Мы покидаем дом, и двери с грохотом закрываются за нашими спинами.
– Смотри-ка, снег. – Поднимаю голову и, стоя на ступенях, с интересом изучаю белые невесомые снежинки, медленно опадающие на еще теплую землю.
Эльф достает из кармана сигару и закуривает, выпуская изо рта зеленые струйки дыма.
– Почему ты вернулся?
Он задумчиво смотрит на меня, прикасается к моему уху. Я нервно им дергаю и отшатываюсь.
– Ты забавный. Не хотел терять такую игрушку.
Чего? Это кто еще тут игрушка?
– А в ухо?
– И так-то мы благодарим своего спасителя? Пошли домой.
Возмущенно соплю, но сбегаю вниз по ступеням, изучая прямую спину, на которую наброшен белый, подбитый мехом плащ.
– Слушай, а где ты плащ достал?
– Купил.
– А я? В смысле, а мне?
– А тебе сейчас купим.
Довольно улыбаюсь, представляя все то, что мы сегодня купим лично мне помимо плаща. Аид косится на меня и тяжело вздыхает.

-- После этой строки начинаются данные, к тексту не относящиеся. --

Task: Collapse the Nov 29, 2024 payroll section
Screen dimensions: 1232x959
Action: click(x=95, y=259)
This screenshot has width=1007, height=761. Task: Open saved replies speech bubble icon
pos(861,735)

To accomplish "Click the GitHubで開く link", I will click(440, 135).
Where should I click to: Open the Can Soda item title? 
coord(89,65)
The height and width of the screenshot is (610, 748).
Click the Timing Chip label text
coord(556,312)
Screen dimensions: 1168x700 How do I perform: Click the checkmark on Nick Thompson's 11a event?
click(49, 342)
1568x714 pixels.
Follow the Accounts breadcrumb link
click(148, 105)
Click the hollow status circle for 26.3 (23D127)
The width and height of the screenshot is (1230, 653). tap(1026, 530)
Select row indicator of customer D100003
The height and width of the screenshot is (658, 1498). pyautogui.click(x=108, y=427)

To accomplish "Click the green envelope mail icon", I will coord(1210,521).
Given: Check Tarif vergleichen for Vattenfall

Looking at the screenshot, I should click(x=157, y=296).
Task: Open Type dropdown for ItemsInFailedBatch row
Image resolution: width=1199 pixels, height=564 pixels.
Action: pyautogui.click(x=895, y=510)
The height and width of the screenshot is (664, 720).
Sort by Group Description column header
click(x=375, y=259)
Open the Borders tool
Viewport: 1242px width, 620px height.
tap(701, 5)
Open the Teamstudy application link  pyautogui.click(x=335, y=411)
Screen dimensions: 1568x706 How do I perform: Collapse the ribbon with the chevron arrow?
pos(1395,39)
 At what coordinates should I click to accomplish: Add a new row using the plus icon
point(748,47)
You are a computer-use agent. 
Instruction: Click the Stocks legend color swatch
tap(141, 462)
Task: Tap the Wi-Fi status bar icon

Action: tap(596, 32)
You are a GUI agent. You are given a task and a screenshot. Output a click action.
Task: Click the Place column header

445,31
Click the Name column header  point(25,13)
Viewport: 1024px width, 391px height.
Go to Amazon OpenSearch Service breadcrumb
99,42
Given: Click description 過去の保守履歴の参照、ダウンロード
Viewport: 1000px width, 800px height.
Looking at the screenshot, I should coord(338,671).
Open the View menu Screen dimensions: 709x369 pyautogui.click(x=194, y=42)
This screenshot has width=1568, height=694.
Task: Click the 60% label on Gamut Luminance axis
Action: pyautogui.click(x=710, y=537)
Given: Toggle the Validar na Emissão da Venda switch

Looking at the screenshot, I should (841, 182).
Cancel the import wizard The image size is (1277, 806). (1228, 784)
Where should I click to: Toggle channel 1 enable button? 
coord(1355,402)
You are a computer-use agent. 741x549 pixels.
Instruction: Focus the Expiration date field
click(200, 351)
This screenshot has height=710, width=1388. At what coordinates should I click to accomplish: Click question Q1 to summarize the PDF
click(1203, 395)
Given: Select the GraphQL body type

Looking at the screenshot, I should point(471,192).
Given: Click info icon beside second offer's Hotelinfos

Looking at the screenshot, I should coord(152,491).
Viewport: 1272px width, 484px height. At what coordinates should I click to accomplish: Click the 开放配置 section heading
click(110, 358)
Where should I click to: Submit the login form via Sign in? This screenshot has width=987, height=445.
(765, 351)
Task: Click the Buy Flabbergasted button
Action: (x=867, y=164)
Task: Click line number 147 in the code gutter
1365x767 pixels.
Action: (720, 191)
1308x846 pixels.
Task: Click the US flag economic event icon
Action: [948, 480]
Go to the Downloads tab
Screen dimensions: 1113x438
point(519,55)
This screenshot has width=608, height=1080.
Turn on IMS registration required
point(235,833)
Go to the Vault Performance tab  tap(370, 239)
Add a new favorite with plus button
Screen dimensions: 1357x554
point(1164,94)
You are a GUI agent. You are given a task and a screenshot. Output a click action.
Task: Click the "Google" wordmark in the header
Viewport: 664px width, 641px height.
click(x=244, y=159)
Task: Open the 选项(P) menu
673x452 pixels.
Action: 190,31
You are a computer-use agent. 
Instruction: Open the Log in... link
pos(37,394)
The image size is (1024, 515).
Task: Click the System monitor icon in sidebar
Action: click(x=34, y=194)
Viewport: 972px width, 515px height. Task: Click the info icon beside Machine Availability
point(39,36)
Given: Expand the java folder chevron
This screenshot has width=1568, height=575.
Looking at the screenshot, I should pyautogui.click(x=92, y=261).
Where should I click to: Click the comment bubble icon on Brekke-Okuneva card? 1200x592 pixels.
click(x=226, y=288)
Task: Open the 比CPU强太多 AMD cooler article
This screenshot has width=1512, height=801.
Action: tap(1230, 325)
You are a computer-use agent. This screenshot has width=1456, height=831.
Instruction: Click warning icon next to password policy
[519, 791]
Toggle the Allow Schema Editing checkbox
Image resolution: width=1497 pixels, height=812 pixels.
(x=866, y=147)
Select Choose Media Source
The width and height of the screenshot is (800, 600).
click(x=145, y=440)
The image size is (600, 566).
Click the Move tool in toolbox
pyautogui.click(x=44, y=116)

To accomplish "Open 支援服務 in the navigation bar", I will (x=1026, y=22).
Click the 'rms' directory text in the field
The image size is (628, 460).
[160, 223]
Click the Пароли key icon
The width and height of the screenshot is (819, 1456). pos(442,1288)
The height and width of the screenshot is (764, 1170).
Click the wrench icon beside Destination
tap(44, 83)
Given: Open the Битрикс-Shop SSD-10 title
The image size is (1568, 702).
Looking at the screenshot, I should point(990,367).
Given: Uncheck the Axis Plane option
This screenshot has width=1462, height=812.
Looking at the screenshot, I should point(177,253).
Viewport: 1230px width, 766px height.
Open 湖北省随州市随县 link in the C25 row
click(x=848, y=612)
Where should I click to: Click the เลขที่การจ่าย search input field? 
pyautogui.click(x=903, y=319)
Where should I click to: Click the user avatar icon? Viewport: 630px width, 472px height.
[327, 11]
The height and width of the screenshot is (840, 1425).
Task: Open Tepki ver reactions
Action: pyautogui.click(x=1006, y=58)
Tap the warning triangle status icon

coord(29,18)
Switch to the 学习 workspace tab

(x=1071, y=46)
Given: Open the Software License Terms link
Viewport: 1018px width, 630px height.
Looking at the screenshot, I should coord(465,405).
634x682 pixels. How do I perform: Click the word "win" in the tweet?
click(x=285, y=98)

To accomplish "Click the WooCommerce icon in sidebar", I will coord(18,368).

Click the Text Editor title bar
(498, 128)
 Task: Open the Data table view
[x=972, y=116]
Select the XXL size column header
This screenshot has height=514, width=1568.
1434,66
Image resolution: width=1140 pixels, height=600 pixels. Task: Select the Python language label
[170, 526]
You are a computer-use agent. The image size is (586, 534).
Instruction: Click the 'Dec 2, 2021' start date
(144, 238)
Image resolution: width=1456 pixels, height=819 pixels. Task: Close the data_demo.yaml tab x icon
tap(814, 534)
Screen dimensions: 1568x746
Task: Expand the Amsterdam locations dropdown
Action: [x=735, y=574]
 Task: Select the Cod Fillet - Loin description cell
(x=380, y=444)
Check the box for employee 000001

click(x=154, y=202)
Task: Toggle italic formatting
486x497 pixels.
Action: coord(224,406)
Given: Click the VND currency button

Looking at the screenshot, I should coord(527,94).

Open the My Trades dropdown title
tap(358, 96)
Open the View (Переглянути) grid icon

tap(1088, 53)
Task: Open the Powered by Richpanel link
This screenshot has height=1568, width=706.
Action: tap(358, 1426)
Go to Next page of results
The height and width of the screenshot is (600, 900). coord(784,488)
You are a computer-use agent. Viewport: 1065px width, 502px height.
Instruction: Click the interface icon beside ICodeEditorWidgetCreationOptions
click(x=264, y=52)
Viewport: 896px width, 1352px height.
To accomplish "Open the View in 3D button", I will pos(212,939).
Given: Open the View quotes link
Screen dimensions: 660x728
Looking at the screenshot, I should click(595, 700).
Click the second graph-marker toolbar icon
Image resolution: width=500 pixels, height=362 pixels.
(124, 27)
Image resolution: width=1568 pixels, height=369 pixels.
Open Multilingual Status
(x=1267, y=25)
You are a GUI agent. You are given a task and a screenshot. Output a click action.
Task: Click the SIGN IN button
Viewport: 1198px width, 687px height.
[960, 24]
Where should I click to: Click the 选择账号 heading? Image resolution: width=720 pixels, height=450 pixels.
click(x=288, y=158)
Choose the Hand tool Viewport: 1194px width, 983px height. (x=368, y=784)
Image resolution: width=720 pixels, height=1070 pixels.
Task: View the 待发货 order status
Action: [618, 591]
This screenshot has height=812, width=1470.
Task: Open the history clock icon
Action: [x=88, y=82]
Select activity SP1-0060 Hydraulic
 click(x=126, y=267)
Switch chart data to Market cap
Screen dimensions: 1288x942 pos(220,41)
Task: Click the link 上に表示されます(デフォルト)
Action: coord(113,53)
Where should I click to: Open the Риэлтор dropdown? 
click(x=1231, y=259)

– Недаром говорят, что темные как дети. Все, что их заботит, – золотые побрякушки, добыча и еда.
– А что еще должно заботить? – непонимающе смотрю на четкий профиль перворожденного.
– Ну… к примеру, искусство.
– Я бард, – сообщаю с намеком.
– Молодец. Считай, что ты выбился из стройного ряда обезьянок.
– Ты вот сейчас зачем мой народ обижаешь? Я, конечно, добрый, но не обладаю ангельским терпением.
– Это точно. Кстати, скоро Новый год.
Настораживаюсь, поворачиваю к нему уши, пытаясь понять, что за нотки проскользнули в его голосе.
– И что?
– Праздник.
– Какой же это праздник? Просто один год сменит другой.
– Ты что, никогда не отмечал этот праздник? Ну там елка, подарки, дед Метель?
– Какой еще дед? К нам в горы редко кто суется. Ты знаешь, нас вообще-то побаиваются, особенно после событий последней войны.
– Хм. Это упущение.
– Погоди, погоди. А что ты там говорил насчет подарков? В смысле, их всем дарят?
– Да.
– А кто?
Аид сворачивает направо и выходит на торговую улицу, на которой витрины магазинчиков украшены яркими стеклянными игрушками и бантами, а в сумраке светятся фонари, расставленные через каждые пятьдесят метров. Снег идет интенсивнее. Наверное, где-то там, наверху, усилился ветер и теперь скидывает в ущелье целые пригоршни белых хлопьев, устилая ими мостовую.